(Item position rows)
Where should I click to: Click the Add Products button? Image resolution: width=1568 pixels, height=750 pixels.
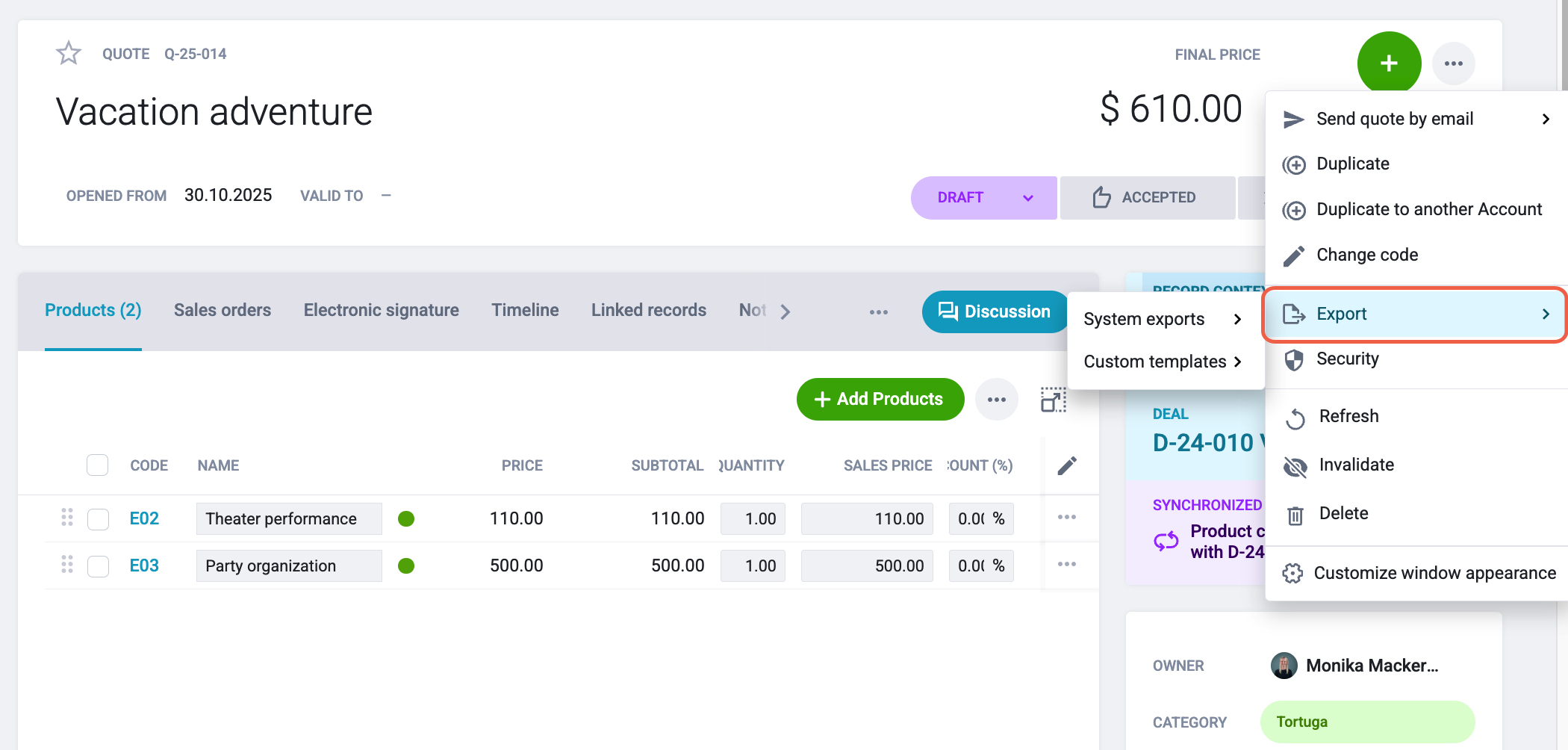click(x=880, y=399)
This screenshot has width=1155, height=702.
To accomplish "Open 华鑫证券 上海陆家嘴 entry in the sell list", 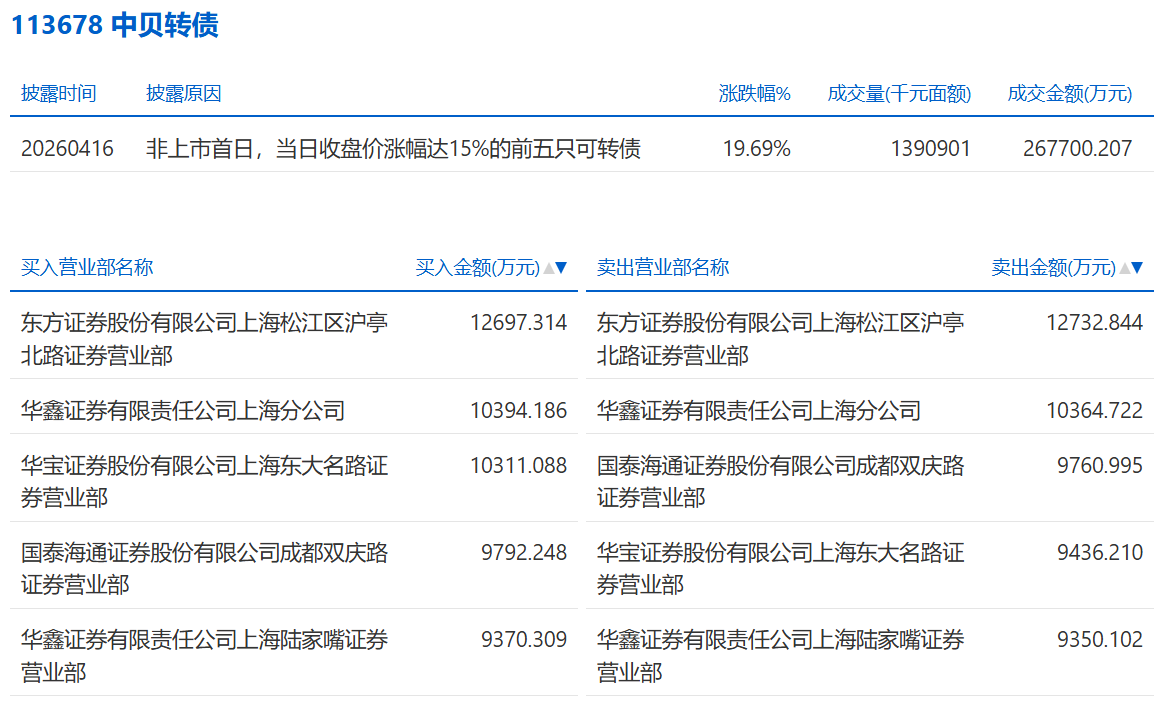I will [780, 654].
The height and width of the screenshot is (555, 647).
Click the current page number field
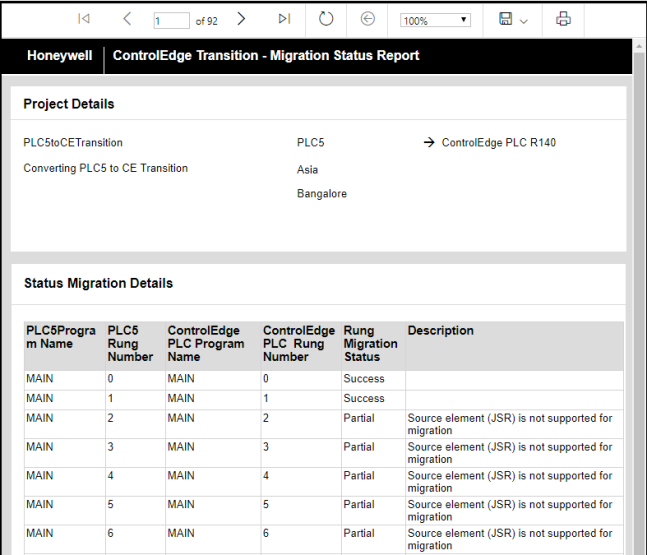(171, 20)
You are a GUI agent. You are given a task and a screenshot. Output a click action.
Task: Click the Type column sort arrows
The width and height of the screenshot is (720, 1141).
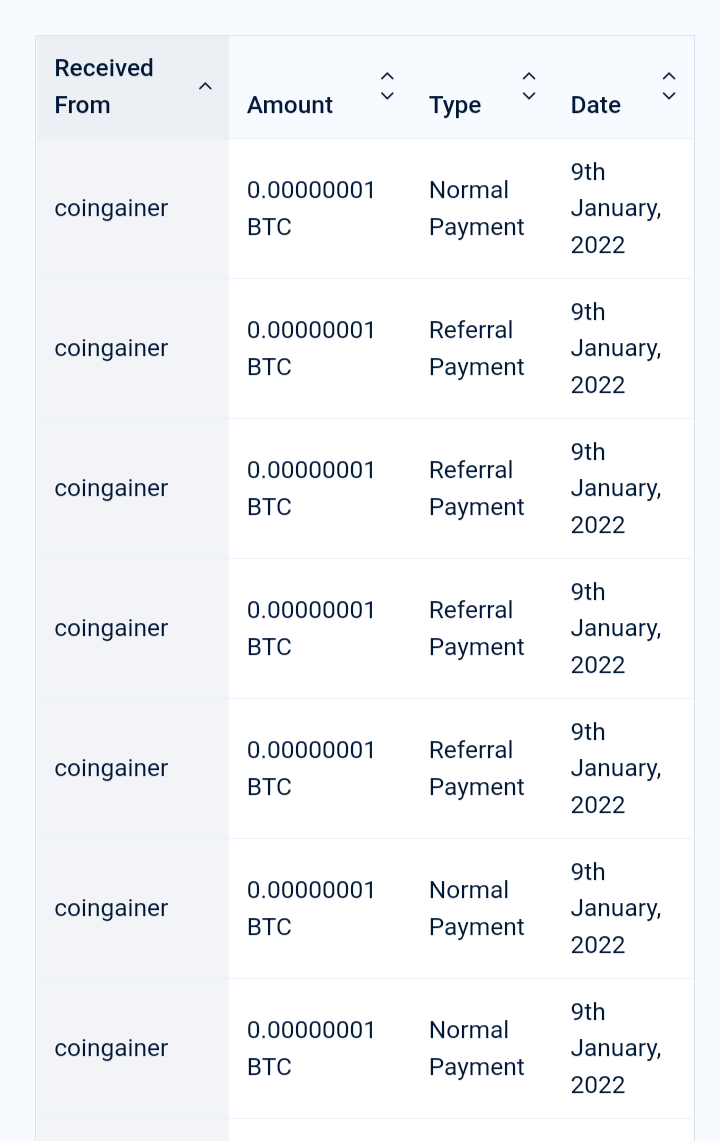(529, 86)
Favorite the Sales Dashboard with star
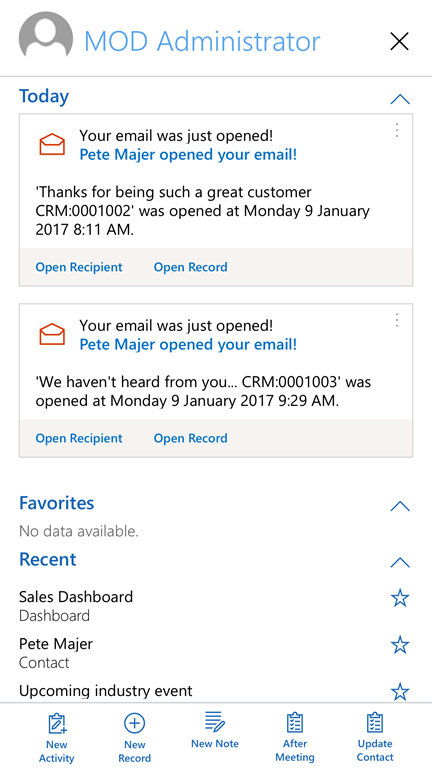The image size is (432, 768). coord(400,598)
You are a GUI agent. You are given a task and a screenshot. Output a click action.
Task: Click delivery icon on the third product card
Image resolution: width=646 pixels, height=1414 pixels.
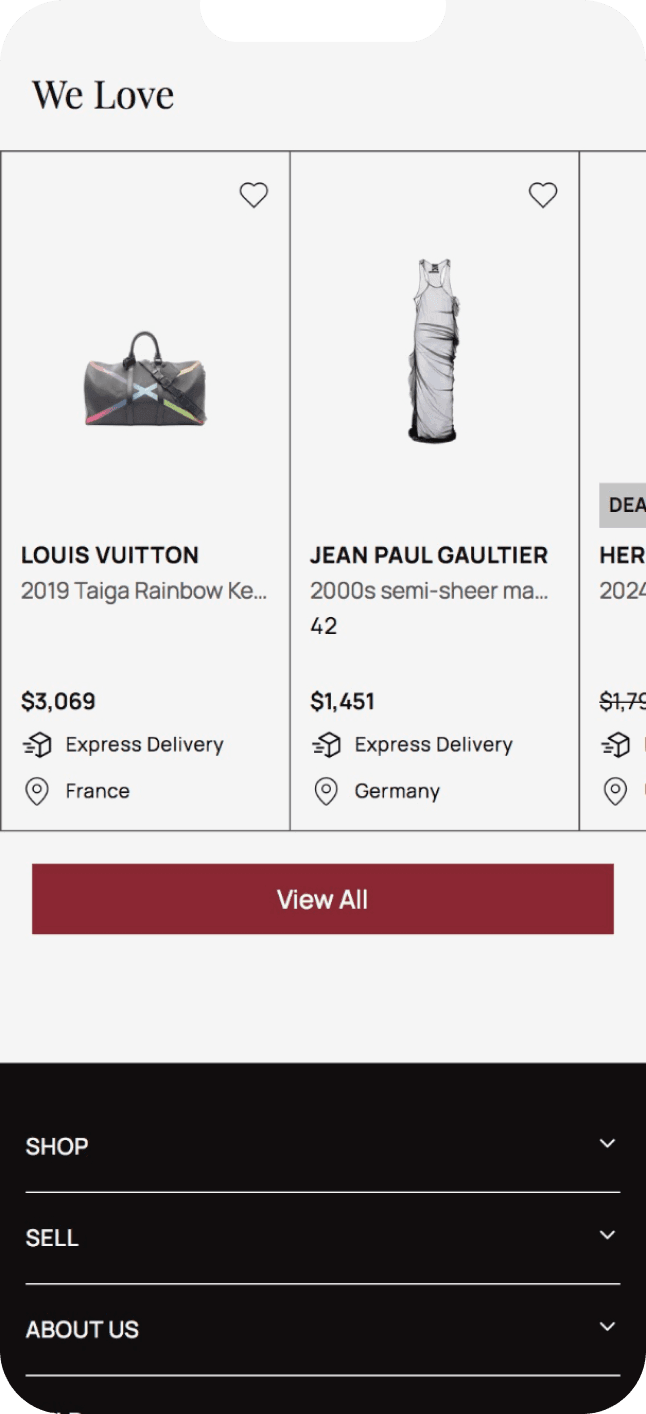tap(616, 745)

Set task:
Please list every line of the rows above that contains the string "height".

Correct response:
Where should I click to: Click the Add Products button? Image resolution: width=1568 pixels, height=750 pixels.
This screenshot has width=1155, height=702.
The height and width of the screenshot is (555, 647).
The width and height of the screenshot is (720, 1141).
Image resolution: width=646 pixels, height=1414 pixels.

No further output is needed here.